### PAGE EXCERPT
SUMMER READING: Artists Interpret Literature: Blackwell, Campbell, Chang, Dill, Grubin, Hicks, Higgins, O'Reilly, Rodriguez, Ramirez Jonas, Porter, Tiscornia

Overview

The emphasis of this exhibition is not on illustration, but rather a conceptual response to, or interpretations of, stories, characters and texts.

 

Although Jim Campbell has never actually read the Bible, using the information encoded in a digital file and LED technology, he “reads” the Bible to the viewer one letter at a time.

 

“Stumbling on Happiness” by Daniel Gilbert inspired Julie Chang’s painting of the same name. Using her unique visual language culled from her experience as a first generation Chinese-American growing up in California, she questions our ability (or inability) to predict our own happiness.

 

Andrea Higgins’ paintings continue her interest in depicting personalities through representation of their clothing and possessions. In these new works, however, all of the people are fictional characters from novels. Higgins’ intricate painting “Babbitt” demonstrates that the description by Sinclair Lewis of George Babbitt’s suit is key to fully understanding the character’s condition and aspirations.

 

In Catherine McCarthy’s new painting “Too Blue, Too Portsmouth,” she recalls the dilemma of Fanny Price in Jane Austin’s “Mansfield Park” as symptomatic of western ideas of women’s servitude and duty still embedded today in our cultural psyche.

 

Inspired by writers including Homer, Thomas Mann and Henry James, John O’Reilly’s montages represent the internal workings of fictional characters. Using a Polaroid camera he photographs scenes he sets up, as well as re-photographs images from magazines, history books, gay porn, and other sources. He then turns the various pieces into collages to create intimate and illusive panoramas.

 

“Riverbook” by Lordy Rodriguez maps a fictional river inspired by a passage in Simon Winchester’s, “The River at the Center of the World: A Journey Up the Yangtze and Back in Chinese Time.” With visual references to microbiology, animation, Op Art, and textile design, Rodriguez delights in deconstructing the utility and function of maps, turning the coded language of cartography into a diagram of displacement.

 

Among the other artists featured in the exhibition are Su Blackwell, Lesley Dill, Joan Grubin, Amy Hicks, Paul Ramirez Jonas, Liliana Porter, and Ana Tiscornia.

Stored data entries
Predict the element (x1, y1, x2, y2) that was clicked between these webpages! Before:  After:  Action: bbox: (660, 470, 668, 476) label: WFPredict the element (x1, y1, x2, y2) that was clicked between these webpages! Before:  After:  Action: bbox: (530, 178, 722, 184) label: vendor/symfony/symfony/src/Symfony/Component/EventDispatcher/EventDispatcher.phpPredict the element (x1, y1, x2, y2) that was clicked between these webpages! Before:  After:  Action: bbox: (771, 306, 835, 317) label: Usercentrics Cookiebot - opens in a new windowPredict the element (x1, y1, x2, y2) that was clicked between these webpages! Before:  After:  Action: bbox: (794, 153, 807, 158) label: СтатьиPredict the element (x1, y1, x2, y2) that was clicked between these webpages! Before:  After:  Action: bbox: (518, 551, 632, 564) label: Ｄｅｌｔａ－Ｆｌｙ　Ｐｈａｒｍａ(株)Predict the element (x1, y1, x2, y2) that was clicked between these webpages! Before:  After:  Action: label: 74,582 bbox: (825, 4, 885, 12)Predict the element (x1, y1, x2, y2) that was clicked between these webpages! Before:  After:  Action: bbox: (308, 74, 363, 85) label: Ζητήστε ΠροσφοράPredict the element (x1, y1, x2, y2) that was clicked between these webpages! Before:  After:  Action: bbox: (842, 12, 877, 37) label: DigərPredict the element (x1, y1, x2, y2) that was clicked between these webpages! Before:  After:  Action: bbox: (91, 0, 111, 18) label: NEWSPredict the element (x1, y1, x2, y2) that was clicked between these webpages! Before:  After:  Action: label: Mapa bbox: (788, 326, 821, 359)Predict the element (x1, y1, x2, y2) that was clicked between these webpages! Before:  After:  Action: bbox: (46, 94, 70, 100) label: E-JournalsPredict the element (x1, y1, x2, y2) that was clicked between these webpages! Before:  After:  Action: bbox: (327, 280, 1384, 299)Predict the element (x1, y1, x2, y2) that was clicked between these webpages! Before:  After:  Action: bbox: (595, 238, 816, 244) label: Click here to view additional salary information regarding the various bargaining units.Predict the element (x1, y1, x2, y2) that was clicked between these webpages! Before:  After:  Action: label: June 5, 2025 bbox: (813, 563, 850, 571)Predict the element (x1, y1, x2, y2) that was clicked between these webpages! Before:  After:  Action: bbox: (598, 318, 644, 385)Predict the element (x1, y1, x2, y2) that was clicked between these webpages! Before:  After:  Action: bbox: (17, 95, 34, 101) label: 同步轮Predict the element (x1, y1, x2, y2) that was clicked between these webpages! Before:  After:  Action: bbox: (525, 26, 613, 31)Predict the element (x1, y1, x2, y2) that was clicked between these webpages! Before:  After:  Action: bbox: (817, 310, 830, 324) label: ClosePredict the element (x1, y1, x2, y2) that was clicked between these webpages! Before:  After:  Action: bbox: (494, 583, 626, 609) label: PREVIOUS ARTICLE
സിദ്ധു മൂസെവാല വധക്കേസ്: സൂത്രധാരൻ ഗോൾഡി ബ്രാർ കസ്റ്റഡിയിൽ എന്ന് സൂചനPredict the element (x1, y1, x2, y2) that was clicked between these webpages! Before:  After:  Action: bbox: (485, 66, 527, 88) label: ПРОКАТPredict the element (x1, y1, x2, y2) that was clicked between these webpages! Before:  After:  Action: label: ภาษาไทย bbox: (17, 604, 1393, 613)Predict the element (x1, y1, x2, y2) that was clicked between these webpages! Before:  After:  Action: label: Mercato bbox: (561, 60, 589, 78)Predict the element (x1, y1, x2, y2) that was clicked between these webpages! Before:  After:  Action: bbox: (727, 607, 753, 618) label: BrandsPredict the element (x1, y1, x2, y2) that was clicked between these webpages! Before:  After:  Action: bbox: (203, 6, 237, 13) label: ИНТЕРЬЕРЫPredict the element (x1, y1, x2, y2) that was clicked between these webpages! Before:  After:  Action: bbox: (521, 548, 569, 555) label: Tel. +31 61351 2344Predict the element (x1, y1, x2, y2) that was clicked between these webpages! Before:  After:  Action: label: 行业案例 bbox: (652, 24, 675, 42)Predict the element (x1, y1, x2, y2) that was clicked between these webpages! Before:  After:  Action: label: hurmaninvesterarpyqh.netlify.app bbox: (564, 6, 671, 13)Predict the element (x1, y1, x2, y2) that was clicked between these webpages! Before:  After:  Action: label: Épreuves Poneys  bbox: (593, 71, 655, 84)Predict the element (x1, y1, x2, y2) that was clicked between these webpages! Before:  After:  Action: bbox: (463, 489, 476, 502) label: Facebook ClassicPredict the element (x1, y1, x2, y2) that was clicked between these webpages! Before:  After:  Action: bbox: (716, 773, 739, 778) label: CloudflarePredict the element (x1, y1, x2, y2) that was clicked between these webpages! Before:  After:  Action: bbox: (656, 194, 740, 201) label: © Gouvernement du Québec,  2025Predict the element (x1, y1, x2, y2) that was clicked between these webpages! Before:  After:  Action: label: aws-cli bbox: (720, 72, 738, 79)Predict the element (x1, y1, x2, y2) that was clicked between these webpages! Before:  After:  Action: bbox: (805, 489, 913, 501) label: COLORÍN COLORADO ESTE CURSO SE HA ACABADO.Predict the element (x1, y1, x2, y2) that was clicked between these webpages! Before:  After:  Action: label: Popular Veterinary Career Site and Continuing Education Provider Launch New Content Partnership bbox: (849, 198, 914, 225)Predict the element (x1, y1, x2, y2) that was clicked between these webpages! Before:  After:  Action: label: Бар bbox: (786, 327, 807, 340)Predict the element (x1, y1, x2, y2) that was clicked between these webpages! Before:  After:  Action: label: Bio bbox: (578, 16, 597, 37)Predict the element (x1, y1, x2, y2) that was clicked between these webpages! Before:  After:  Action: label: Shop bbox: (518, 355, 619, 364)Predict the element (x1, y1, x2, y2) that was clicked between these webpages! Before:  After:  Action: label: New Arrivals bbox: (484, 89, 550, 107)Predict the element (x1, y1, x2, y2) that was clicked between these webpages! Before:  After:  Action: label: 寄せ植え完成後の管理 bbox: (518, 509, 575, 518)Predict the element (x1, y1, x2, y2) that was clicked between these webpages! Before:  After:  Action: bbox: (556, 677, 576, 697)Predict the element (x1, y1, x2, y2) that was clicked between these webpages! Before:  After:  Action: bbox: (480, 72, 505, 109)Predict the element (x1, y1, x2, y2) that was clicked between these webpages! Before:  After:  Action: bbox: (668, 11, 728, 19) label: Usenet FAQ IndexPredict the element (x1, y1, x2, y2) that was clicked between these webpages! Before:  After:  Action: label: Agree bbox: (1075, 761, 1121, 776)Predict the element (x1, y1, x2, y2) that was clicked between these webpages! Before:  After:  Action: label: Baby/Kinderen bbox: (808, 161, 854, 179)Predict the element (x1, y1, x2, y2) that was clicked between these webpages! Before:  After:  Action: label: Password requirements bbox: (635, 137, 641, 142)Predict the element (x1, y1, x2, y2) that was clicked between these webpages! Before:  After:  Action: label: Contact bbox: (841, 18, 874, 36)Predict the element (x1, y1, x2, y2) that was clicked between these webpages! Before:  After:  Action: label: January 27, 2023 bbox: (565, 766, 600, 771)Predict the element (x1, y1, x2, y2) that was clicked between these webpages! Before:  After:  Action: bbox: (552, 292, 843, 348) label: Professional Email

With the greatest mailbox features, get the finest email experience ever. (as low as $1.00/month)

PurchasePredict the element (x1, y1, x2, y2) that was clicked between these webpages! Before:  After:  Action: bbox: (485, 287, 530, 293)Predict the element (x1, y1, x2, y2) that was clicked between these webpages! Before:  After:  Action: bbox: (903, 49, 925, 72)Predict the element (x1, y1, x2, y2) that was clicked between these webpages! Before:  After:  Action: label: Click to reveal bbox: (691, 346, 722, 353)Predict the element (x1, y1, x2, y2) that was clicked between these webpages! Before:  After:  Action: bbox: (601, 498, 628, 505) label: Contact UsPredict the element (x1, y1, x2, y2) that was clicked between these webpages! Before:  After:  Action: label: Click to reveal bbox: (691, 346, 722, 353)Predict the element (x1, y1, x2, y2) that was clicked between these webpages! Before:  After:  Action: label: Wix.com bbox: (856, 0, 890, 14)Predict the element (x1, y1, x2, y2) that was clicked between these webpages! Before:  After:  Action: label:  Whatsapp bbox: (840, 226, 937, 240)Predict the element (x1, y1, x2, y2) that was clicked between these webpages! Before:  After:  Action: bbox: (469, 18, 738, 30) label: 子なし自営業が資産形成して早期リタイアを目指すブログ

### HOW TO COMPLETE THIS TASK
According to the exhibition overview, what kind of camera does John O'Reilly use to photograph his scenes? The text alone is enough for the task, so the items can be set aside.

### RESPONSE
A Polaroid camera.